The scientific debate over whether vaccines can cause autism spectrum disorder is over. Vaccines save lives, and there is no evidence they cause autism.
THE hope, love and anxiety that welcomes a baby into the world is a familiar story experienced by every generation. Our grandparents may have feared their baby would die of a childhood disease that is now preventable. Mothers and fathers today have a particularly modern fear that their parents probably never considered: Will my baby have autism?
Current estimates are that the parents of one in 68 infants will discover, in the first few years of life, differences in their child’s development that signify the early signs of autism spectrum disorder (ASD). The symptoms — challenges with communication, poor social engagement with people, unusual interests or repetitive movements — emerge at the same time new parents are learning to navigate the unfamiliar territory of caring for a young child. Parents may feel overwhelmed, sifting through piles of contradictory advice to ensure they have the most up-to-date information available to raise a healthy, happy child.
However, some decisions a new parent faces should not be difficult:
Autism and vaccines
• We know beyond a doubt that immunizations prevent serious, even fatal, childhood illnesses.
• There is no scientific evidence that immunizations cause autism.
Measles, a serious disease that can cause hearing loss and swelling of the brain that leads to intellectual disability, is still a primary cause of vaccine-preventable death for children in many parts of the world. Before 1963, measles used to affect 3 million to 4 million U.S. children every year. By the year 2000, measles was considered eradicated in our country — a true public-health victory.
Measles outbreaks are recurring throughout the U.S. This year the Centers for Disease Control and Prevention reported the highest number of mumps cases in 10 years. More than 400 people in Washington state contracted the illness, including an outbreak among University of Washington students.
A similar story can be told for mumps, polio and a host of other diseases that used to be common, used to cause lifelong disability and even death, and were largely eliminated in the United States due to childhood immunizations. But as memories of these illnesses fade, along with the fear they caused new parents, this victory is at risk as some parents elect not to immunize their babies.
To be clear, there is no current scientific debate about whether vaccines cause autism. Study after high-quality study — carefully conducted and peer-reviewed — has provided overwhelming scientific evidence that there is no link between childhood immunizations and autism.
However, misinformation about a purported link continues to circulate. A Somali immigrant community in Minnesota fell prey to this misinformation, and many of these families refused the vaccine. This spring, the community was hit by the largest outbreak of measles in 30 years that mostly affected unvaccinated children, many of whom had to be hospitalized. Minnesota health officials link this outbreak to decreasing immunization rates, from 92 percent of the Somali community in 2004 to about 42 percent today. And what contributed to this decline is a fear among new parents that vaccines cause autism.
Nearly 20 years ago, British researchers linked the MMR vaccine to autism in a study, since widely discredited and attributed to false data. The question itself — “Do immunizations cause autism?” — was well suited to be addressed by science.

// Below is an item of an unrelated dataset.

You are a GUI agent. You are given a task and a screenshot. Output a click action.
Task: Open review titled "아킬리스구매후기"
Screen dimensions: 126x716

The question of a possible link mobilized significant public resources to fund scientific studies. The question has been put to rest — at least as far as scientists are concerned.
Scientific facts are not the only driving force in decision-making. As a society, we must be able to find common ground to talk with each other, agree on what we know and don’t know, and at the same time listen to the fears and experiences of new parents and those who have chosen not to immunize their children.
Scientists and clinicians must be there for parents of children with ASD who are asking a legitimate question: Why did this happen to my child? And even though we understand that ASD is related to a complex interplay between genes, brain and development, for the majority of individuals with ASD, we cannot yet specify the exact cause of their autism, leaving parents to search for the answers.
The autism community I know is like a small town. Clinicians and scientists who spend our lives working to develop evidence-based interventions and searching for causes that can be scientifically verified work beside community members who believe that immunizations cause autism. We disagree on this point, often passionately, but the passion that brings us together is stronger — we love our children, we want to live in an inclusive society, we want all children to get the best care we can give them, and we know that we need each other to find our way.
The autism community faces many pressing issues, while our society as a whole faces legitimate debates in the arenas of child health and education. Many of these questions cannot be answered easily or definitively by scientific inquiry. For example, how can we find a way to talk about immunizations and autism without deepening the polarization in our society? How can we avoid pushing each other into an “us”-versus-“them” argument and build a bridge between the “knowers” and the “believers”? How can we address the perceived chasm between “ivory tower” scientists and the “real people” on the street? We have to inspire a dialogue.
There are certainly many individuals and groups who are not having a conversation. Somewhere the basic elements necessary — mutual respect and trust — may have been lost, or perhaps the “echo chamber” that has developed in the age of social media, in which people consume news that meets only their views, is to blame.
But in this, as in so many other arenas today, we must urgently find a way out of our impasse and rediscover the connections between us so that every child with autism has access to high-quality intervention and can reach his or her full potential.